> _YOUR ASSIGNMENT_
From the very first line down to the line containing "You are a computer-use agent. Screen", write out the material exactly as it appears, and no more.
──────── DATA FOR REVIEW
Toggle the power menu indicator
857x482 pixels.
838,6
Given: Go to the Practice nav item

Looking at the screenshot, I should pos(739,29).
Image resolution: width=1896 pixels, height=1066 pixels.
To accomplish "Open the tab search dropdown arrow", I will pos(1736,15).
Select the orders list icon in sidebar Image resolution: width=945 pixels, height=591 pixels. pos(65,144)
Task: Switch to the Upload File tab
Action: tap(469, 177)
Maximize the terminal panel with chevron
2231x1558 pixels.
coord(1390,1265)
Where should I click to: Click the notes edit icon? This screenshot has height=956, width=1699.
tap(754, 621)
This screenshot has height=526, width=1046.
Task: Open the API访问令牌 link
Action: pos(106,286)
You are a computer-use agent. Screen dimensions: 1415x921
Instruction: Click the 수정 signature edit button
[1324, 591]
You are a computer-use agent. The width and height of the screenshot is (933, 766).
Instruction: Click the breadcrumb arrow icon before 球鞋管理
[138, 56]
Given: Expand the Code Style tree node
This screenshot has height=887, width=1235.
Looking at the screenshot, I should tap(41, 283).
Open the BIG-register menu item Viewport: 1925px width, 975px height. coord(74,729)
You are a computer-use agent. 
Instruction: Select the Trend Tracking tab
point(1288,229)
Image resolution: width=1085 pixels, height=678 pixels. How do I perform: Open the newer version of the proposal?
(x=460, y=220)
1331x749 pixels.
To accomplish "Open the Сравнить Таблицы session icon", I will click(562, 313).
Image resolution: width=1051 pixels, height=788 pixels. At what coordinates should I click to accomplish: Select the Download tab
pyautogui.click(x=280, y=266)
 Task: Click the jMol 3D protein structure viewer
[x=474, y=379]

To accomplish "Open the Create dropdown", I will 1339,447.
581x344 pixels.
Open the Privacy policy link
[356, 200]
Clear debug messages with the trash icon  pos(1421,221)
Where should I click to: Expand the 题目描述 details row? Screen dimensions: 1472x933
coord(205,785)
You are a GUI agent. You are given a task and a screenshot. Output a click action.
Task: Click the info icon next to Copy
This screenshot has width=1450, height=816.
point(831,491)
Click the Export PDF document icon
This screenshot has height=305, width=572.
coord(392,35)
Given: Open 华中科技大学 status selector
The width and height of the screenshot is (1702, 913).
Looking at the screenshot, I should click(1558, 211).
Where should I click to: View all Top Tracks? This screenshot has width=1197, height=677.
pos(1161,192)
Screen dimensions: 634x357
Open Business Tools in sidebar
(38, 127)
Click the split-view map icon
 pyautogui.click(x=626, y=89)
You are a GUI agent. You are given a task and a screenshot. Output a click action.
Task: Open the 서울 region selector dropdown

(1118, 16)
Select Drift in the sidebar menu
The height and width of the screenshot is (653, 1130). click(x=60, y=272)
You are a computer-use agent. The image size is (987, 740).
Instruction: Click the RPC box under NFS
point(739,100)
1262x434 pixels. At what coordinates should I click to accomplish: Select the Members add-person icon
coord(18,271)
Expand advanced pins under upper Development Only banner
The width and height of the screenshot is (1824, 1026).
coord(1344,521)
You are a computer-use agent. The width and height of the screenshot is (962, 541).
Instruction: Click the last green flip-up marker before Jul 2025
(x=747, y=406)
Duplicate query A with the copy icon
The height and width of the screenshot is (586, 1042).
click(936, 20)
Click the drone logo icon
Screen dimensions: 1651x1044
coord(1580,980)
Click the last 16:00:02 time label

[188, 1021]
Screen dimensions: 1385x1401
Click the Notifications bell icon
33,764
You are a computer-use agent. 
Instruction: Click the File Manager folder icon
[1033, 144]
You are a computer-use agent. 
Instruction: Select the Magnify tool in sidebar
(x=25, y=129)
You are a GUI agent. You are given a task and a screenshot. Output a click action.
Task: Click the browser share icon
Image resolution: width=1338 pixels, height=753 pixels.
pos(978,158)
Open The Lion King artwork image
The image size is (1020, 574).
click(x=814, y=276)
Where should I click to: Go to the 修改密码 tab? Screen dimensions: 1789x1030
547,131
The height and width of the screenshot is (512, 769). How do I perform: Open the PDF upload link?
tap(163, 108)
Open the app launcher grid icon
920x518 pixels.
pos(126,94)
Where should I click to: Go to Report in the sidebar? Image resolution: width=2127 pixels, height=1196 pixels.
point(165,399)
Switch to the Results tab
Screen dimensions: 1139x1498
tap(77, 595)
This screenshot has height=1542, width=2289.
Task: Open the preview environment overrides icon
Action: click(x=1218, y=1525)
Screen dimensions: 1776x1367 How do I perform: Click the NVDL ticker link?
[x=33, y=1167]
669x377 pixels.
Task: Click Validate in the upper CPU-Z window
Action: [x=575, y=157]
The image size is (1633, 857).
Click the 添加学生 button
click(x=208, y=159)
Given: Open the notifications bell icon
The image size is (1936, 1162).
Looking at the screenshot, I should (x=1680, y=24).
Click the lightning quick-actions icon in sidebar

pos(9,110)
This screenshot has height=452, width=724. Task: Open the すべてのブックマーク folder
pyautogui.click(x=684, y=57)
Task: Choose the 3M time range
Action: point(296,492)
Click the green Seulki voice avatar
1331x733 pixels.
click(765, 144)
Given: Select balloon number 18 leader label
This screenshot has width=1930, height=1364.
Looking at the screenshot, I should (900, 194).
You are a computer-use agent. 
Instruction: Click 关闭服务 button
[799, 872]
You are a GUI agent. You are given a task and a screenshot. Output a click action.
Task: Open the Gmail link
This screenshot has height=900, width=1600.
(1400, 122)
────────────────
> _FINISHED EXERCISE_
Toggle the power menu indicator
857x482 pixels.
838,6
Given: Go to the Practice nav item

Looking at the screenshot, I should pos(739,29).
Image resolution: width=1896 pixels, height=1066 pixels.
To accomplish "Open the tab search dropdown arrow", I will pos(1736,15).
Select the orders list icon in sidebar Image resolution: width=945 pixels, height=591 pixels. pos(65,144)
Task: Switch to the Upload File tab
Action: tap(469, 177)
Maximize the terminal panel with chevron
2231x1558 pixels.
coord(1390,1265)
Where should I click to: Click the notes edit icon? This screenshot has height=956, width=1699.
tap(754, 621)
This screenshot has height=526, width=1046.
Task: Open the API访问令牌 link
Action: pos(106,286)
You are a computer-use agent. Screen dimensions: 1415x921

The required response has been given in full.